UNICEF communication for development officer, Pa Ousman Manneh, in his remarks on the occasion, described this year’s commemoration as timely, as it came virtually a month following the successful implement of the National Immunization Day and the seasonal malaria chemotherapy campaign in the whole of CRR.Both, he said, covered 90% of under-five children.
He acknowledged the perseverance and commitment of mothers to the service, as well as support from fathers.
Attaining high coverage rate in the just-concluded polio campaign, seasonal malaria chemotherapy campaign and complementing this success with a community-based pneumonia commemoration day would go a long way in the revitalization and fulfillment of the rights of children, Manneh observed.

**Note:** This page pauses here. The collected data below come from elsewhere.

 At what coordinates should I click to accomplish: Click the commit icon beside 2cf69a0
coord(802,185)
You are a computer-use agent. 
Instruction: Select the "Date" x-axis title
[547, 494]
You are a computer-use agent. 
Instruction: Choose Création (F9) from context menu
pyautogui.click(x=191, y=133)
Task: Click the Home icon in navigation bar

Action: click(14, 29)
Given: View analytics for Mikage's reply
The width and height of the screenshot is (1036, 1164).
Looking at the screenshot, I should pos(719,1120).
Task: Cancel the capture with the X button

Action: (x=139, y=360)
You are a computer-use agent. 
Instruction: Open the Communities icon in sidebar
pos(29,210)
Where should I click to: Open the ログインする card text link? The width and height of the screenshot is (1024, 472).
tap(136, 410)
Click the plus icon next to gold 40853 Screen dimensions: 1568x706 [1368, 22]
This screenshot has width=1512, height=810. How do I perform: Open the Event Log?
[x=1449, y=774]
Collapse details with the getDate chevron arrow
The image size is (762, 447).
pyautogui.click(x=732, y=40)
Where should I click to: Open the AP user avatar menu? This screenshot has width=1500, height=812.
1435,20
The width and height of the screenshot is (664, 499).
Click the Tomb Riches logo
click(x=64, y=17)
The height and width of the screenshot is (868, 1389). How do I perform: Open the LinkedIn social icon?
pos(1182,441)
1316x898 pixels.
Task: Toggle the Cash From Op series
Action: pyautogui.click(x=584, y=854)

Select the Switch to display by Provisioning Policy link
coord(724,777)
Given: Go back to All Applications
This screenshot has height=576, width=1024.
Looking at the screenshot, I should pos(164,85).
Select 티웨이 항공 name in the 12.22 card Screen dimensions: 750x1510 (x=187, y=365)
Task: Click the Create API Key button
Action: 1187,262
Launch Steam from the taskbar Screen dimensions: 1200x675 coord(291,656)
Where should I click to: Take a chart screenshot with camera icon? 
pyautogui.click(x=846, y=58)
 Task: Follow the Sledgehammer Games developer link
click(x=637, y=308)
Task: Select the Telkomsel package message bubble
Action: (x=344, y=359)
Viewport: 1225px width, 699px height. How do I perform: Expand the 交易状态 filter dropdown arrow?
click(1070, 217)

He, therefore, urged community members in CRR to promote and practise key household behaviours, exclusive breast feeding, use of LLNs, ORT, hand washing with soap and running water after using the toilet, before/after eating and before preparing meals, as well as household water treatment and early health-care seeking for pneumonia.
The UNICEF officer appealed to community heath nurse, public heath officers and other MDFTs to continually engage families and communities in the promotion of these behaviours at every given opportunity.
CRR regional health Director Jankoba Jabbi disclosed that pneumonia remains the number one infectious killer of children who die of pneumonia worldwide every year, and emphasised that combating pneumonia is essential in achieving the MDGs.
He said interventions have contributed significantly in the reduction of both pneumonia-related morbidity and mortality in children.
Despite all efforts and interventions in the fight against pneumonia, pneumonia has remained a major public health challenge in CRR and Nianja, in particular.
A total of 15,206 pneumonia cases were seen in facilities within the region in 2013 alone, 62.2% of which are under five years old.
Nianja being the most affected district registered 1,433 cases of pneumonia from July 2013 to June 2014 among the under-fives, representing 11.3% of cases seen over the period in the region, Mr Jabbi stated.
He said the region is faced with numerous challenges in their quest to kick pneumonia out of the boundaries.
He cautioned people against delayed children’s health care seeking for pneumonia, exposure of children to in-door smoke, and children dropping out of their immunization schedule, which are all affecting the health of children.
In the fight against pneumonia, Jabbie appealed to community leaders to fully support the village health service so that the MDG targets and Vision 2020 objectives can be achieved.
CRR Governor Alhagie Omar Khan, in his statement, said the journey embarked upon by the Gambia government to make a nation fit for all children has been long and challenging.
“However, our course has remained steady and our determination unfailing,” he said, adding that the government’s commitment to do more for children in the country had been ably demonstrated over the years.
He said more resources are being invested in the health sector with greater priority being placed on child survival, as children make up more than half of the population of the country, with almost 200,000 below the age of five.
These are government priorities, but the private sector should also play their part in it, he said.
Governor Khan called on the sectors to apply concerted efforts together with the health ministry in the fight against pneumonia.
He appealed to all to take their rightful positions as individual members of the society or as civil society groups, as the Gambia belongs to all and should, therefore, be jealously guarded and protected.